Assigned task –
Exact repetition is required: reproduce every line of the data.

Record excerpts –
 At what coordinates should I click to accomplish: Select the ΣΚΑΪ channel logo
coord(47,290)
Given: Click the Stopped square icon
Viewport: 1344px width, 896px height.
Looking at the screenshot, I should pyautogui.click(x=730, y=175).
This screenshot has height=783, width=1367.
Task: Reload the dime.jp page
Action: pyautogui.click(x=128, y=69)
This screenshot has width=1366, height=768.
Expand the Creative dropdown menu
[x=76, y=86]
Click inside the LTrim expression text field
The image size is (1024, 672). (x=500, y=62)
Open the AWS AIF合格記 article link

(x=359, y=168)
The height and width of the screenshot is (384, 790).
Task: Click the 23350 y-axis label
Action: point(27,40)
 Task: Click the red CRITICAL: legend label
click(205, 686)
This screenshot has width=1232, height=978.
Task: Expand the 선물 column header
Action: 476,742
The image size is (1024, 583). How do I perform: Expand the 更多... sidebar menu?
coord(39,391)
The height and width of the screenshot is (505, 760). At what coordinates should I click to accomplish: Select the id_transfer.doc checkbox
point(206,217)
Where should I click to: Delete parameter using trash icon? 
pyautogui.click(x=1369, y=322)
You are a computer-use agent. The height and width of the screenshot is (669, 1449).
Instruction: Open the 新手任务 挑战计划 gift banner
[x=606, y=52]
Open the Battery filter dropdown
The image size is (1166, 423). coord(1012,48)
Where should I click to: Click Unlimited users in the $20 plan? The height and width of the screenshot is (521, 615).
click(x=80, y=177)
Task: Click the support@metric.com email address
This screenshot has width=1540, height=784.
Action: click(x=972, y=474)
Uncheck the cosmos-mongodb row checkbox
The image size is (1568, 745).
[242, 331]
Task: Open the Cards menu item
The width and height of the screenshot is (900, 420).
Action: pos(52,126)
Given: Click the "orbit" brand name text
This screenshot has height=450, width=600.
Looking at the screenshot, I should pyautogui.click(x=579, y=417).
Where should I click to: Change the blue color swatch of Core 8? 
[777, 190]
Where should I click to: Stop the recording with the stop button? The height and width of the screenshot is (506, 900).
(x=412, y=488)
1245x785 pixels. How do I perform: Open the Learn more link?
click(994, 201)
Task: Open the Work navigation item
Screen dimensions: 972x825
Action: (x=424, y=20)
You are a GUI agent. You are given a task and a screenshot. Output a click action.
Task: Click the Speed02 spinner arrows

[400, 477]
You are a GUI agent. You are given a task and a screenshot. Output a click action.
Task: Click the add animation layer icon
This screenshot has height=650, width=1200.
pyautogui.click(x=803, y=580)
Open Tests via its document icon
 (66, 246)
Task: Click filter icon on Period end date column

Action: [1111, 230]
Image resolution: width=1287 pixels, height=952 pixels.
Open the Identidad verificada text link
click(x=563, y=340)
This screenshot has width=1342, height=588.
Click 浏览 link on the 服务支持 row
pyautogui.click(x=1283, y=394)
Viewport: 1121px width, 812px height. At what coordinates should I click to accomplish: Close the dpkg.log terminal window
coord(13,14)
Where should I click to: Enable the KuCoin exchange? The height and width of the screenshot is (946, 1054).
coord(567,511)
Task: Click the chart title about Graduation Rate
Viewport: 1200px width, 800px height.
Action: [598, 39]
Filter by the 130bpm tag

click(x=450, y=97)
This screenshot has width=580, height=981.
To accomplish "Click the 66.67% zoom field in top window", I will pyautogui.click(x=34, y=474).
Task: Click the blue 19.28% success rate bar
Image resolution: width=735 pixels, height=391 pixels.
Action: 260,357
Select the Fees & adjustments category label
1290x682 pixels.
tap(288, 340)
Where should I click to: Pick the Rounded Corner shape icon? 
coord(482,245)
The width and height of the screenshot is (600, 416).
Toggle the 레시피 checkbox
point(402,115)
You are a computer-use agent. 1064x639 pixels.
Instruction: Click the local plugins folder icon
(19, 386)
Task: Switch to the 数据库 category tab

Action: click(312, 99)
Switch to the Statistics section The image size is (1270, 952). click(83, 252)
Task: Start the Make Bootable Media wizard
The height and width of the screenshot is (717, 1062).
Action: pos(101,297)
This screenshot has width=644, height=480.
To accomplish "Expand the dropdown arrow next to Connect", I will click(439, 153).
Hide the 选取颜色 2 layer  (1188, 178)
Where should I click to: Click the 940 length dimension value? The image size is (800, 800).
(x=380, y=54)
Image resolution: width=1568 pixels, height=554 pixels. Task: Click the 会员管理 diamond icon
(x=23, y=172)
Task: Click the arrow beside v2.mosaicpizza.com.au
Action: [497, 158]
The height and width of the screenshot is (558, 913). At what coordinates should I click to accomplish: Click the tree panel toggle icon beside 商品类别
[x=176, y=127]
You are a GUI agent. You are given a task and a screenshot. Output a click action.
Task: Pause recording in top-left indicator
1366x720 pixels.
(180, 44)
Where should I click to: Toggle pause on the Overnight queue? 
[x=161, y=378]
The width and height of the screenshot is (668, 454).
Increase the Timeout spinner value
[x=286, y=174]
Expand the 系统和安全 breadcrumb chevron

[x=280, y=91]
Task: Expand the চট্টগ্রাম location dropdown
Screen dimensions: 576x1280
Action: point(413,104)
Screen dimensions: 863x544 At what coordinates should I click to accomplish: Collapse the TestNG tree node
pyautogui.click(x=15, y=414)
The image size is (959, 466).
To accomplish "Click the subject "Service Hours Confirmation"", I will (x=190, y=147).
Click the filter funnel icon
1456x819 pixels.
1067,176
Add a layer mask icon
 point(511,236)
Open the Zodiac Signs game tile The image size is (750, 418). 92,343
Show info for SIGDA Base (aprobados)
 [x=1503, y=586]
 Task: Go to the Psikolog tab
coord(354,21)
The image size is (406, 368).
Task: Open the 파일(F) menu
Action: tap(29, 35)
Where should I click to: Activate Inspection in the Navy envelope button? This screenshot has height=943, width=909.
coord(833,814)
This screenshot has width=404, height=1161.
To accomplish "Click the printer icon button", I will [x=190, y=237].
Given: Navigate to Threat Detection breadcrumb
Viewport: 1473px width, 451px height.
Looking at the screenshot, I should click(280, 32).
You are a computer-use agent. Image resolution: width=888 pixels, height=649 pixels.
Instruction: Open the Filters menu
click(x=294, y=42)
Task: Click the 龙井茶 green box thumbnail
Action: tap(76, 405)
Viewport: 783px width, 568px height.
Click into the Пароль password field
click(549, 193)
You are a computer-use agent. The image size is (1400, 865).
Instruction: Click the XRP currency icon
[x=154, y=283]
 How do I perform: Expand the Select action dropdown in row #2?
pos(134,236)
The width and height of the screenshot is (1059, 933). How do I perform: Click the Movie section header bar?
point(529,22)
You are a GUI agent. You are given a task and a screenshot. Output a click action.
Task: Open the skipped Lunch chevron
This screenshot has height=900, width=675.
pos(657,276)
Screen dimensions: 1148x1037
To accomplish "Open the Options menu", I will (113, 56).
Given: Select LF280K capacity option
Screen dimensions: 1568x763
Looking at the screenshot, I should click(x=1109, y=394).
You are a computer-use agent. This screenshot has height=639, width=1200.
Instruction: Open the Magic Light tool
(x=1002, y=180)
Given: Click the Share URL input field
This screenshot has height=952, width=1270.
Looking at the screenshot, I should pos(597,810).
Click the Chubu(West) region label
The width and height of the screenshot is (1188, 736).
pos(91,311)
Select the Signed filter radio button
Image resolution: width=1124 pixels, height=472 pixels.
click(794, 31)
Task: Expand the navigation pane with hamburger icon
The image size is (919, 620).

Answer box –
 At what coordinates should I click to accomplish: Select the ΣΚΑΪ channel logo
coord(47,290)
Given: Click the Stopped square icon
Viewport: 1344px width, 896px height.
Looking at the screenshot, I should pyautogui.click(x=730, y=175).
This screenshot has height=783, width=1367.
Task: Reload the dime.jp page
Action: pyautogui.click(x=128, y=69)
This screenshot has width=1366, height=768.
Expand the Creative dropdown menu
[x=76, y=86]
Click inside the LTrim expression text field
The image size is (1024, 672). (x=500, y=62)
Open the AWS AIF合格記 article link

(x=359, y=168)
The height and width of the screenshot is (384, 790).
Task: Click the 23350 y-axis label
Action: point(27,40)
 Task: Click the red CRITICAL: legend label
click(205, 686)
This screenshot has width=1232, height=978.
Task: Expand the 선물 column header
Action: 476,742
The image size is (1024, 583). How do I perform: Expand the 更多... sidebar menu?
coord(39,391)
The height and width of the screenshot is (505, 760). At what coordinates should I click to accomplish: Select the id_transfer.doc checkbox
point(206,217)
Where should I click to: Delete parameter using trash icon? 
pyautogui.click(x=1369, y=322)
You are a computer-use agent. The height and width of the screenshot is (669, 1449).
Instruction: Open the 新手任务 挑战计划 gift banner
[x=606, y=52]
Open the Battery filter dropdown
The image size is (1166, 423). coord(1012,48)
Where should I click to: Click Unlimited users in the $20 plan? The height and width of the screenshot is (521, 615).
click(x=80, y=177)
Task: Click the support@metric.com email address
This screenshot has width=1540, height=784.
Action: click(x=972, y=474)
Uncheck the cosmos-mongodb row checkbox
The image size is (1568, 745).
[242, 331]
Task: Open the Cards menu item
The width and height of the screenshot is (900, 420).
Action: pos(52,126)
Given: Click the "orbit" brand name text
This screenshot has height=450, width=600.
Looking at the screenshot, I should pyautogui.click(x=579, y=417).
Where should I click to: Change the blue color swatch of Core 8? 
[777, 190]
Where should I click to: Stop the recording with the stop button? The height and width of the screenshot is (506, 900).
(x=412, y=488)
1245x785 pixels. How do I perform: Open the Learn more link?
click(994, 201)
Task: Open the Work navigation item
Screen dimensions: 972x825
Action: (x=424, y=20)
You are a GUI agent. You are given a task and a screenshot. Output a click action.
Task: Click the Speed02 spinner arrows

[400, 477]
You are a GUI agent. You are given a task and a screenshot. Output a click action.
Task: Click the add animation layer icon
This screenshot has height=650, width=1200.
pyautogui.click(x=803, y=580)
Open Tests via its document icon
 (66, 246)
Task: Click filter icon on Period end date column

Action: [1111, 230]
Image resolution: width=1287 pixels, height=952 pixels.
Open the Identidad verificada text link
click(x=563, y=340)
This screenshot has width=1342, height=588.
Click 浏览 link on the 服务支持 row
pyautogui.click(x=1283, y=394)
Viewport: 1121px width, 812px height. At what coordinates should I click to accomplish: Close the dpkg.log terminal window
coord(13,14)
Where should I click to: Enable the KuCoin exchange? The height and width of the screenshot is (946, 1054).
coord(567,511)
Task: Click the chart title about Graduation Rate
Viewport: 1200px width, 800px height.
Action: [598, 39]
Filter by the 130bpm tag

click(x=450, y=97)
This screenshot has width=580, height=981.
To accomplish "Click the 66.67% zoom field in top window", I will pyautogui.click(x=34, y=474).
Task: Click the blue 19.28% success rate bar
Image resolution: width=735 pixels, height=391 pixels.
Action: 260,357
Select the Fees & adjustments category label
1290x682 pixels.
tap(288, 340)
Where should I click to: Pick the Rounded Corner shape icon? 
coord(482,245)
The width and height of the screenshot is (600, 416).
Toggle the 레시피 checkbox
point(402,115)
You are a computer-use agent. 1064x639 pixels.
Instruction: Click the local plugins folder icon
(19, 386)
Task: Switch to the 数据库 category tab

Action: click(312, 99)
Switch to the Statistics section The image size is (1270, 952). click(83, 252)
Task: Start the Make Bootable Media wizard
The height and width of the screenshot is (717, 1062).
Action: pos(101,297)
This screenshot has width=644, height=480.
To accomplish "Expand the dropdown arrow next to Connect", I will click(439, 153).
Hide the 选取颜色 2 layer  (1188, 178)
Where should I click to: Click the 940 length dimension value? The image size is (800, 800).
(x=380, y=54)
Image resolution: width=1568 pixels, height=554 pixels. Task: Click the 会员管理 diamond icon
(x=23, y=172)
Task: Click the arrow beside v2.mosaicpizza.com.au
Action: [497, 158]
The height and width of the screenshot is (558, 913). At what coordinates should I click to accomplish: Click the tree panel toggle icon beside 商品类别
[x=176, y=127]
You are a GUI agent. You are given a task and a screenshot. Output a click action.
Task: Pause recording in top-left indicator
1366x720 pixels.
(180, 44)
Where should I click to: Toggle pause on the Overnight queue? 
[x=161, y=378]
The width and height of the screenshot is (668, 454).
Increase the Timeout spinner value
[x=286, y=174]
Expand the 系统和安全 breadcrumb chevron

[x=280, y=91]
Task: Expand the চট্টগ্রাম location dropdown
Screen dimensions: 576x1280
Action: point(413,104)
Screen dimensions: 863x544 At what coordinates should I click to accomplish: Collapse the TestNG tree node
pyautogui.click(x=15, y=414)
The image size is (959, 466).
To accomplish "Click the subject "Service Hours Confirmation"", I will (x=190, y=147).
Click the filter funnel icon
1456x819 pixels.
1067,176
Add a layer mask icon
 point(511,236)
Open the Zodiac Signs game tile The image size is (750, 418). 92,343
Show info for SIGDA Base (aprobados)
 [x=1503, y=586]
 Task: Go to the Psikolog tab
coord(354,21)
The image size is (406, 368).
Task: Open the 파일(F) menu
Action: tap(29, 35)
Where should I click to: Activate Inspection in the Navy envelope button? This screenshot has height=943, width=909.
coord(833,814)
This screenshot has width=404, height=1161.
To accomplish "Click the printer icon button", I will [x=190, y=237].
Given: Navigate to Threat Detection breadcrumb
Viewport: 1473px width, 451px height.
Looking at the screenshot, I should click(280, 32).
You are a computer-use agent. Image resolution: width=888 pixels, height=649 pixels.
Instruction: Open the Filters menu
click(x=294, y=42)
Task: Click the 龙井茶 green box thumbnail
Action: tap(76, 405)
Viewport: 783px width, 568px height.
Click into the Пароль password field
click(549, 193)
You are a computer-use agent. The image size is (1400, 865).
Instruction: Click the XRP currency icon
[x=154, y=283]
 How do I perform: Expand the Select action dropdown in row #2?
pos(134,236)
The width and height of the screenshot is (1059, 933). How do I perform: Click the Movie section header bar?
point(529,22)
You are a GUI agent. You are given a task and a screenshot. Output a click action.
Task: Open the skipped Lunch chevron
This screenshot has height=900, width=675.
pos(657,276)
Screen dimensions: 1148x1037
To accomplish "Open the Options menu", I will (113, 56).
Given: Select LF280K capacity option
Screen dimensions: 1568x763
Looking at the screenshot, I should click(x=1109, y=394).
You are a computer-use agent. This screenshot has height=639, width=1200.
Instruction: Open the Magic Light tool
(x=1002, y=180)
Given: Click the Share URL input field
This screenshot has height=952, width=1270.
Looking at the screenshot, I should pos(597,810).
Click the Chubu(West) region label
The width and height of the screenshot is (1188, 736).
pos(91,311)
Select the Signed filter radio button
Image resolution: width=1124 pixels, height=472 pixels.
click(794, 31)
Task: Expand the navigation pane with hamburger icon
The image size is (919, 620).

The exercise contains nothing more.